International and constitutional norms are clear: evictions must follow due process, ensure consultation, and provide rehabilitation, especially when they affect vulnerable populations. None of these standards were met. Instead, entire communities were punished collectively, stripped of shelter, food security, and dignity.
This is not an aberration. Across BJP-ruled states, the bulldozer has become a symbol of governance, used disproportionately against Muslims under the guise of legality, order, or development. From Uttar Pradesh to Madhya Pradesh to Delhi’s Jahangirpuri, “bulldozer justice” has replaced the rule of law.
Dangerous Rhetoric from the Top
Chief Minister Himanta Biswa Sarma’s own words reveal the ideological underpinnings of the operation. In a Facebook Live address, he warned of “groups” allegedly plotting to “turn Assam into Nepal,” and vowed that evictions would continue. Such rhetoric is not incidental. It frames Muslims as demographic invaders and internal enemies, a familiar trope in Hindutva politics. By invoking conspiracy and demographic fear, the state legitimises extraordinary measures against a targeted community, normalising their exclusion from constitutional protections.
This language also echoes older, dangerous narratives in Assam’s history, where questions of identity, migration, and belonging have repeatedly been weaponised, often with violent consequences.

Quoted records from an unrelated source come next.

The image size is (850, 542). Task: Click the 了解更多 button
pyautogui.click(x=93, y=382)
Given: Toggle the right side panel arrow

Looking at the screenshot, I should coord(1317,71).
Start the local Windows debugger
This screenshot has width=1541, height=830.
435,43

Continuum of Exclusion: NRC, CAA, and Beyond
Organisations like the All Assam Minority Students’ Union (AAMSU) have rightly connected the Goalpara evictions to a wider continuum of policies: the National Register of Citizens (NRC), the Citizenship Amendment Act (CAA), detention centres, and land laws that disproportionately affect Muslims.
Together, these measures form an architecture of exclusion, one that keeps Muslim citizenship perpetually provisional. Even those who have lived in Assam for generations are forced to repeatedly prove their belonging, while living under the constant threat of displacement or detention.

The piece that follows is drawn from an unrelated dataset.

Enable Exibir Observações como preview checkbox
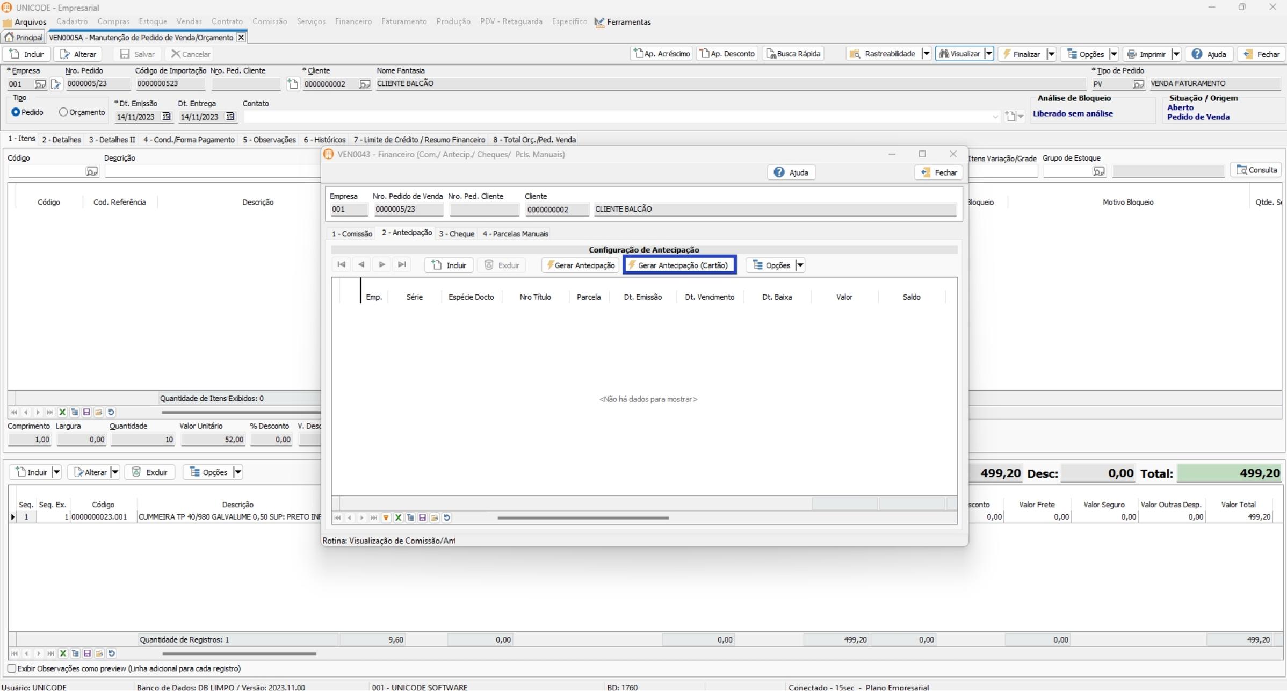The height and width of the screenshot is (691, 1287). 12,669
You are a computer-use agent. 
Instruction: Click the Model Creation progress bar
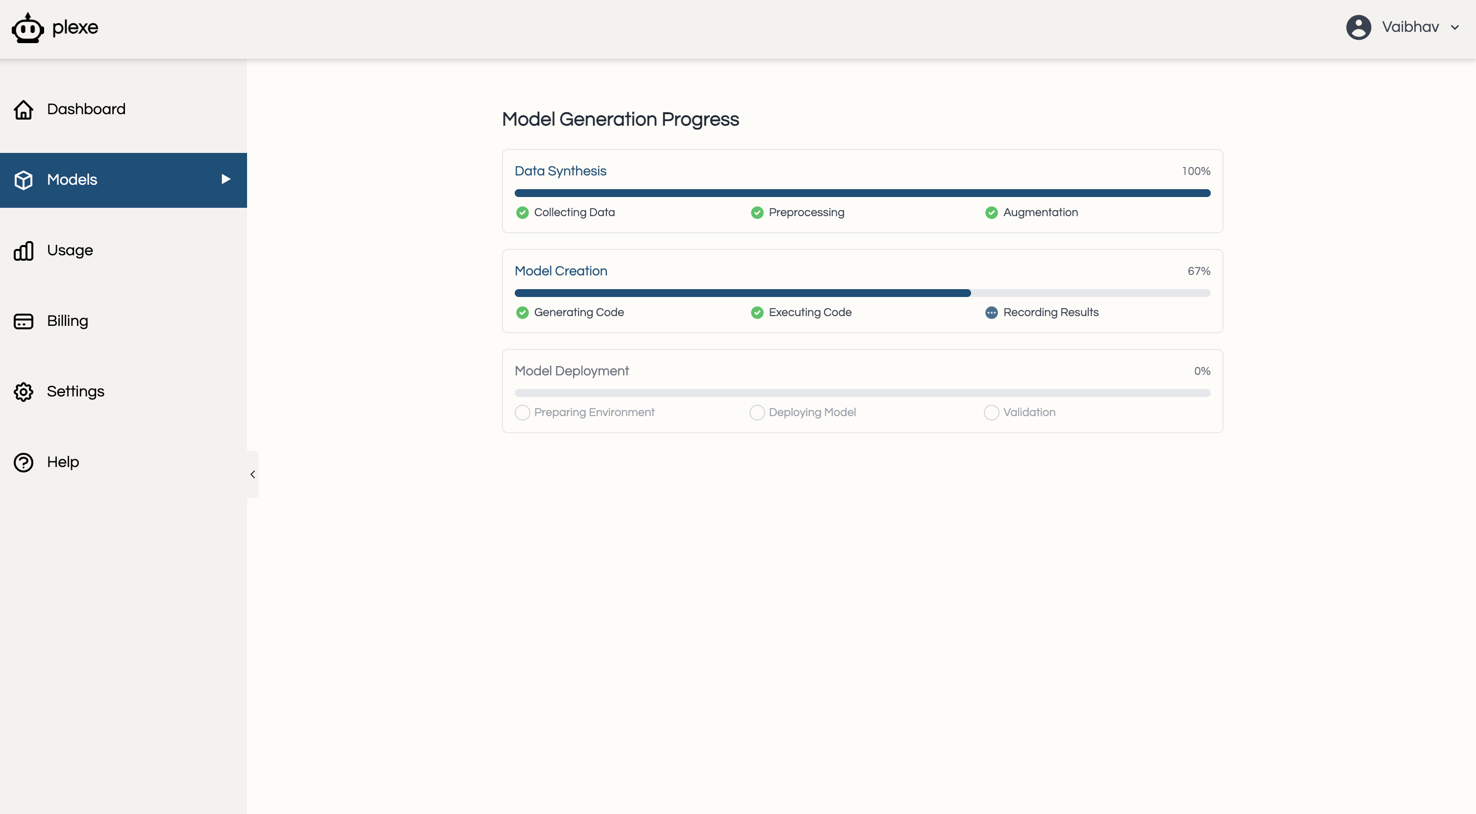[862, 293]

The eviction drive in Goalpara must be seen within this broader framework of demographic engineering, where land, citizenship, and legality are reconfigured to favour a majoritarian vision of the nation.
A Constitutional Failure
At its core, this is a constitutional crisis. The Indian Constitution guarantees equality before the law, protection from arbitrary state action, and the right to life with dignity. Forced evictions without due process violate all three.

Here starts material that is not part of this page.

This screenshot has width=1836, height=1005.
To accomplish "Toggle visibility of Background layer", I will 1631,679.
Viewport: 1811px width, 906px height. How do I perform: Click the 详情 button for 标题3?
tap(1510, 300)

When a state government selectively enforces laws against one religious group, deploys overwhelming force against the poor, and justifies it through communal rhetoric, it abandons constitutional morality in favour of ideological governance. Assam does not need fewer forests protected, but it desperately needs more rights protected.
What This Moment Demands
Silence in moments like these is complicity. Civil society, the judiciary, opposition parties, and the media must scrutinise such actions not as routine “anti-encroachment” drives, but as part of a dangerous normalisation of state-sponsored persecution. Environmental protection, migration policy, and land governance are complex challenges. They cannot be resolved by bulldozers, nor by demonising an entire community. Justice cannot be achieved by making the poorest pay the highest price. What happened in Goalpara is not just about land. It is about who belongs in India, and who the state believes can be erased.